Responde brevemente estas preguntas sobre el fragmento acerca del macrismo:
1. ¿Qué gobierno, según el fragmento, tenía una extracción popular?
2. ¿Qué término propio de la albañilería se aplica al gobierno de Macri?
3. ¿De qué embajada se menciona el servicio inestimable?

_Fragmento del texto_
━━━

Aunque sin duda adopta elementos de todos ellos, debemos evitar la
tentación de inscribir al macrismo lisa y llanamente en la matriz ideológica,
simbólica, económica y cultural de esta última secuencia de años, no porque
dicha inscripción no exista sino porque esa comodidad no nos permitiría
comprender su novedad y contraponerle más eficazmente las armas de la crítica
que aún debemos acuñar. Lo que es seguro –por primera vez en un gobierno que
resulta de elecciones democráticas, pues incluso el menemismo tenía una
extracción popular– es la absoluta ajenidad del tiempo político que ahora se
abre a cualquiera de los años que urdieron la trama democrática argentina.
Si bien cuenta con un blindaje mediático jamás visto antes, con
consiguiente el apoyo televidente de una parte muy importante de la población,
con la anexión del (¿al?) poder financiero, con la adhesión de corporaciones de
negocios y el servicio inestimable de la embajada norteamericana, el gobierno
de Macri está –en el sentido que el término tiene en albañilería– “descalzado”:
carece de sujeto social, ostenta ignorancia –y prescindencia canchera– de la
historia, no tiene arraigo en la política ni raíces en una derecha ideológica.

━━━

_Registros de datos_

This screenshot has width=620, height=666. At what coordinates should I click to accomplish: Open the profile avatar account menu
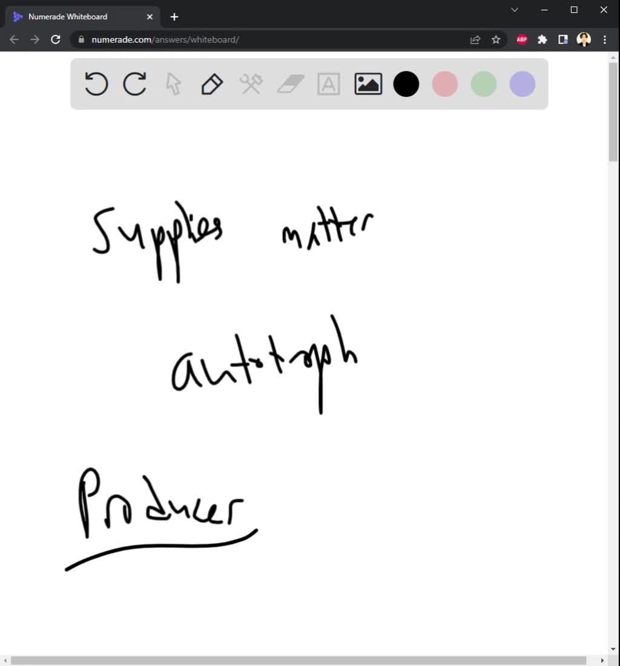pyautogui.click(x=583, y=39)
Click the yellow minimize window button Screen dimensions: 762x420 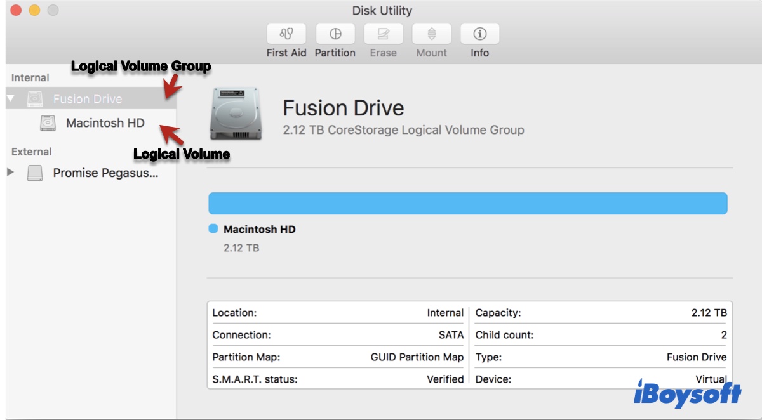(34, 10)
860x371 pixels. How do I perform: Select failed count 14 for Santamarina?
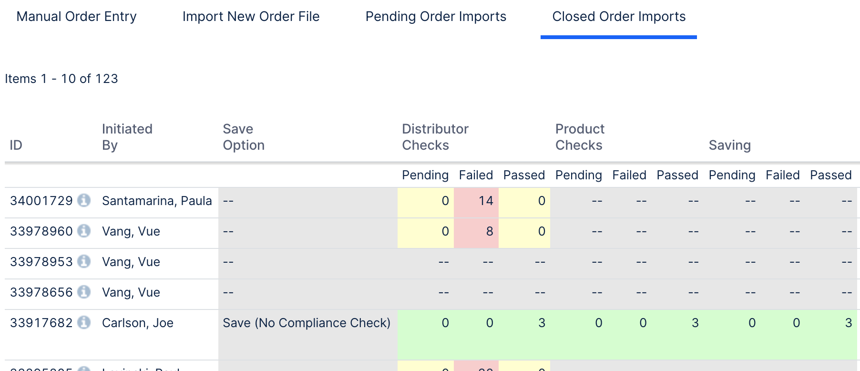pos(486,201)

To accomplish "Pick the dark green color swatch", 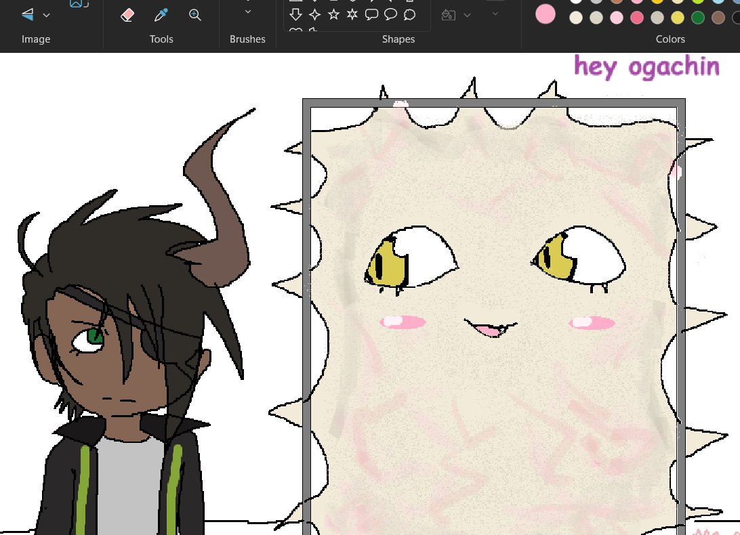I will pos(698,18).
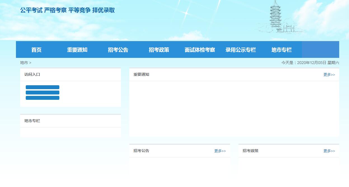Select 招考公告 in the navigation bar
Image resolution: width=349 pixels, height=187 pixels.
tap(118, 50)
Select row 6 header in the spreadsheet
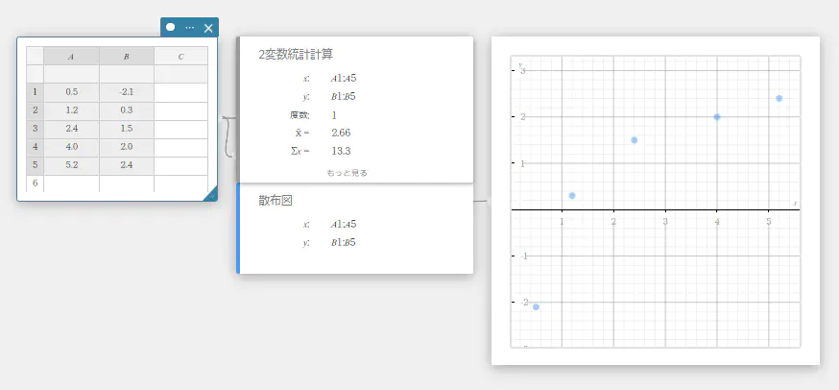This screenshot has height=390, width=839. click(x=35, y=183)
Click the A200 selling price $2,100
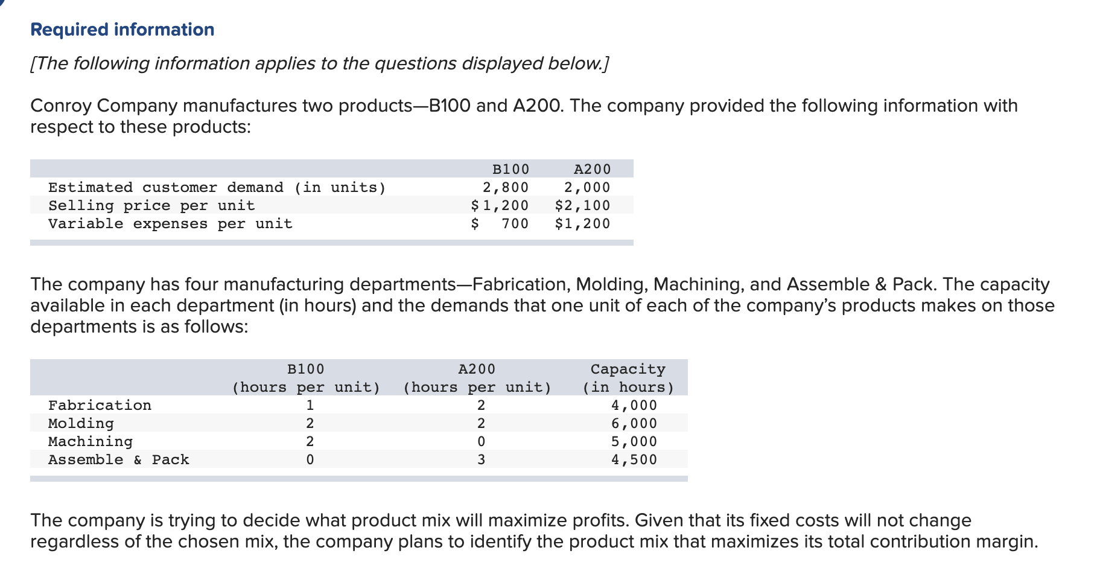The image size is (1097, 565). 582,205
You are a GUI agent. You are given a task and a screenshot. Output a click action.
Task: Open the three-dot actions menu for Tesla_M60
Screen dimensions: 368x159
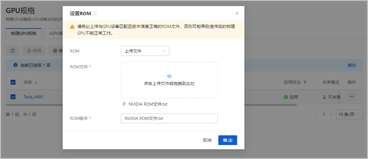pos(351,97)
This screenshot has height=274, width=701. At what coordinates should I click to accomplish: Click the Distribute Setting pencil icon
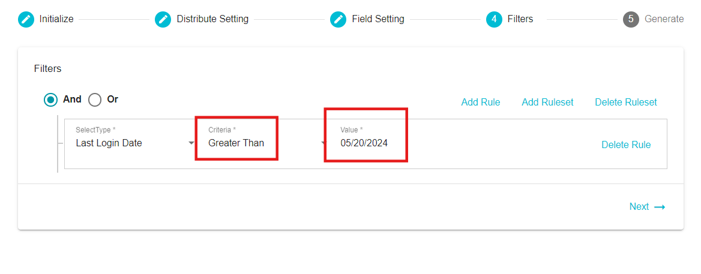pyautogui.click(x=163, y=19)
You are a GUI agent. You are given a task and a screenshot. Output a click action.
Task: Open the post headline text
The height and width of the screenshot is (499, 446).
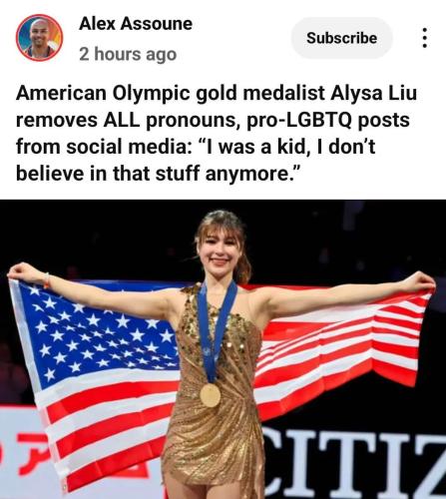217,133
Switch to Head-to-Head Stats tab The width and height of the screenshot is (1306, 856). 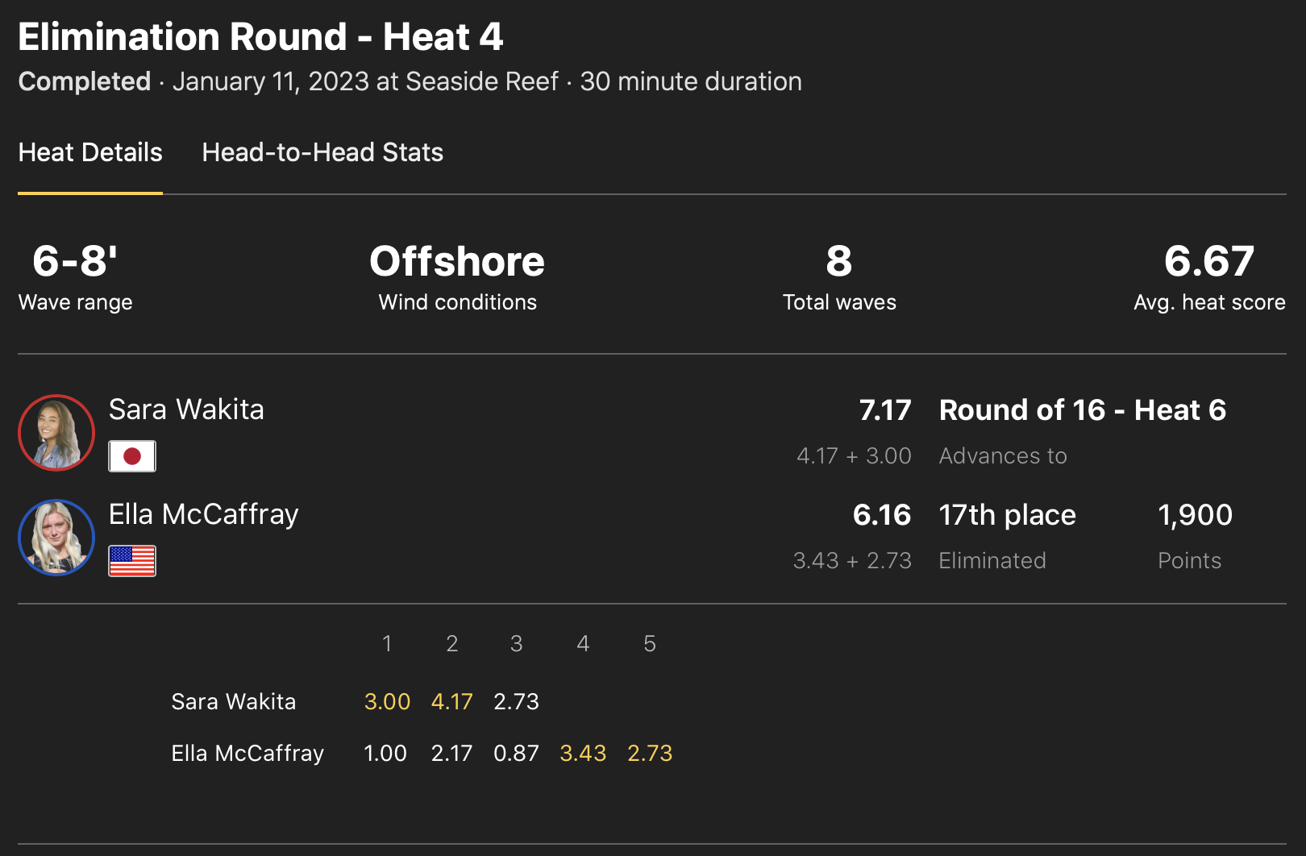click(322, 152)
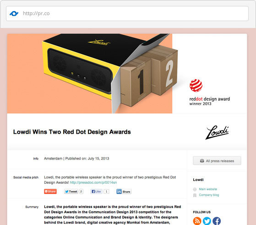256x225 pixels.
Task: Open the Twitter follow icon
Action: pos(207,221)
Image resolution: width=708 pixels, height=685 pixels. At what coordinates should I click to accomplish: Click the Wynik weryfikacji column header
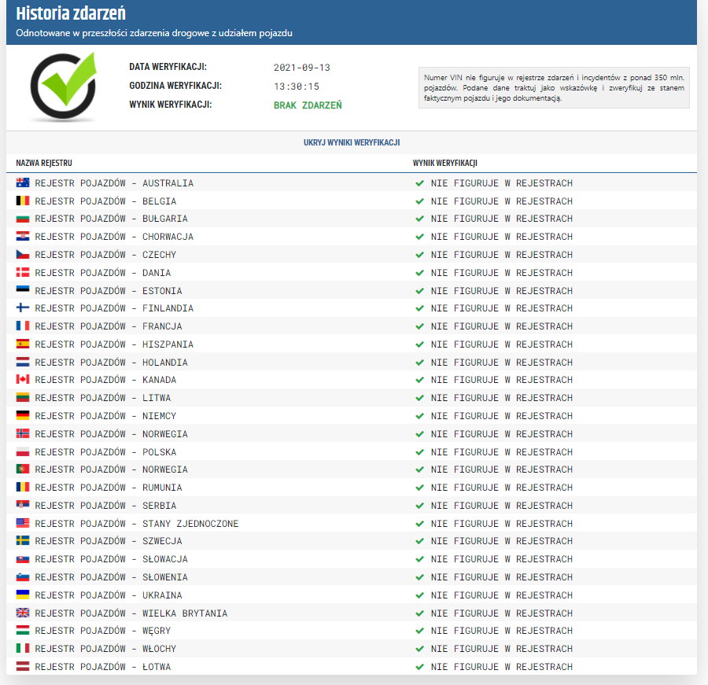coord(445,163)
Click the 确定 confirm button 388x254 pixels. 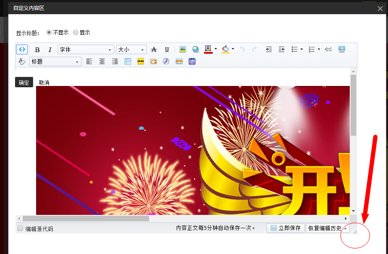tap(24, 82)
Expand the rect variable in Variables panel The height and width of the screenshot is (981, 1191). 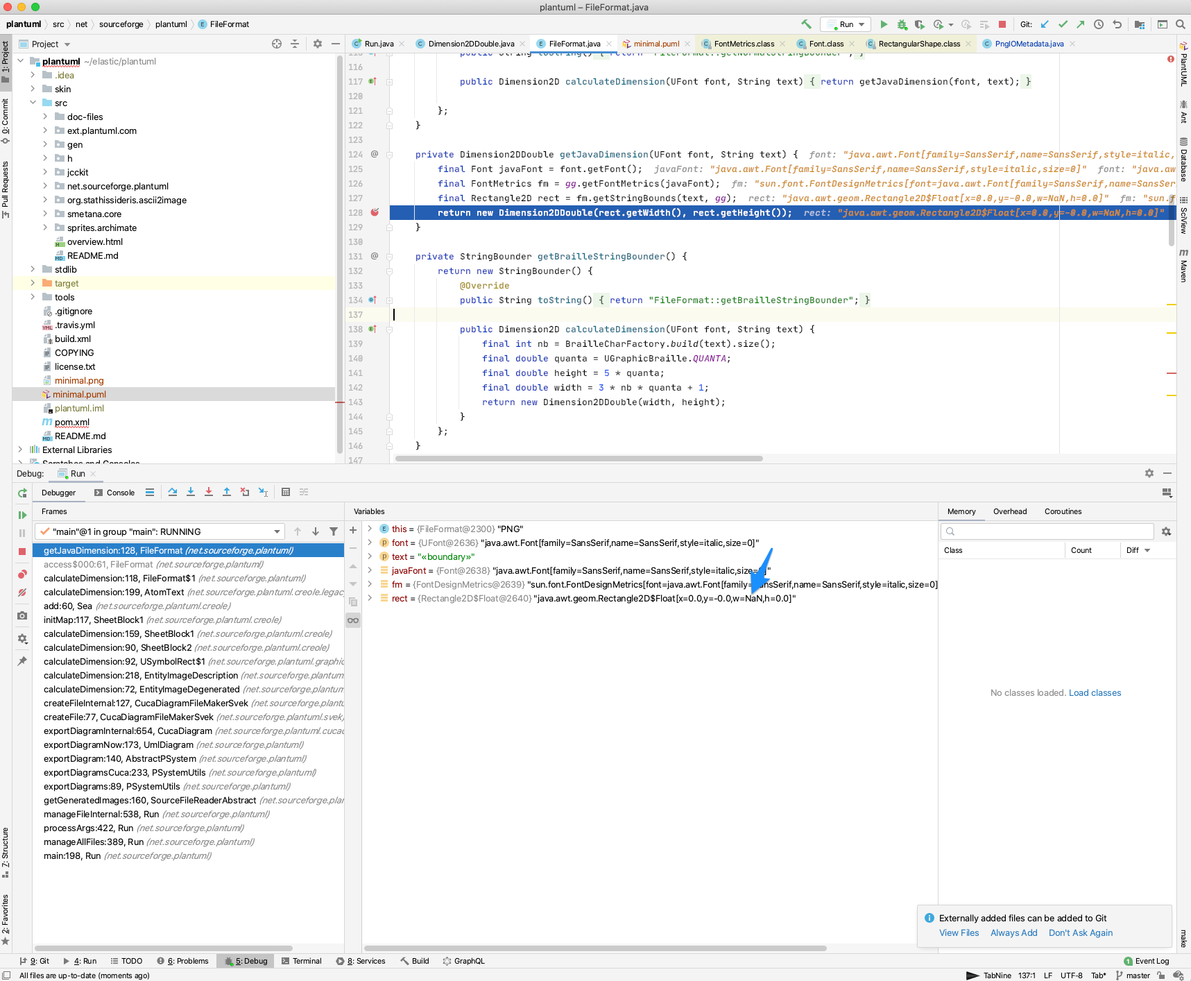[370, 598]
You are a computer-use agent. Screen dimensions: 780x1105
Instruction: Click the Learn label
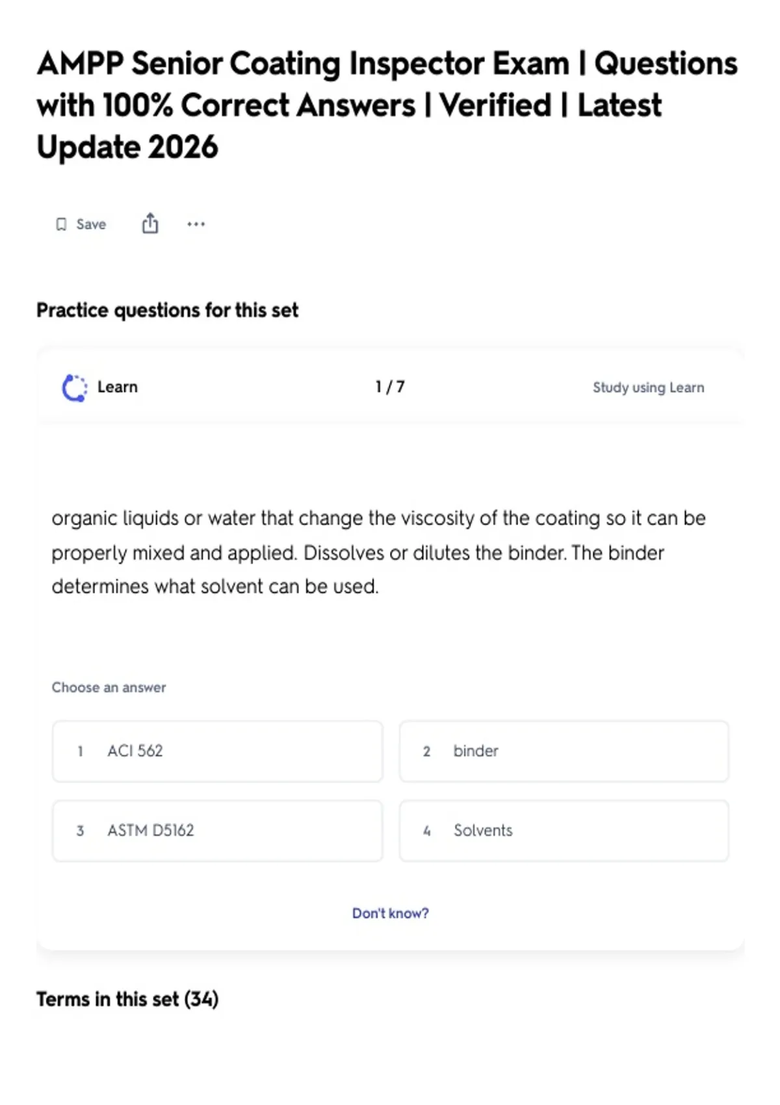point(118,387)
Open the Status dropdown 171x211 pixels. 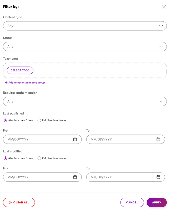pos(85,47)
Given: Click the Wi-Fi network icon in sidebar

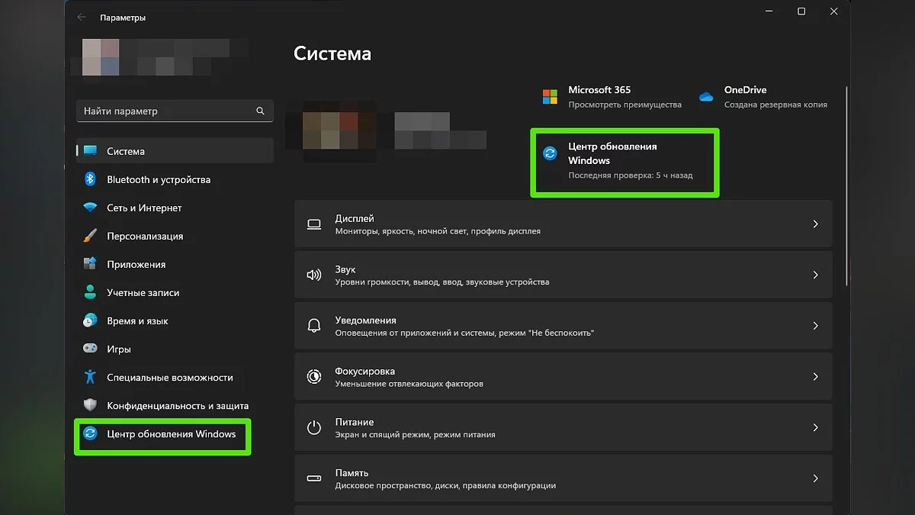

━━━

_Resolución_
1. El menemismo.
2. "Descalzado".
3. De la embajada norteamericana.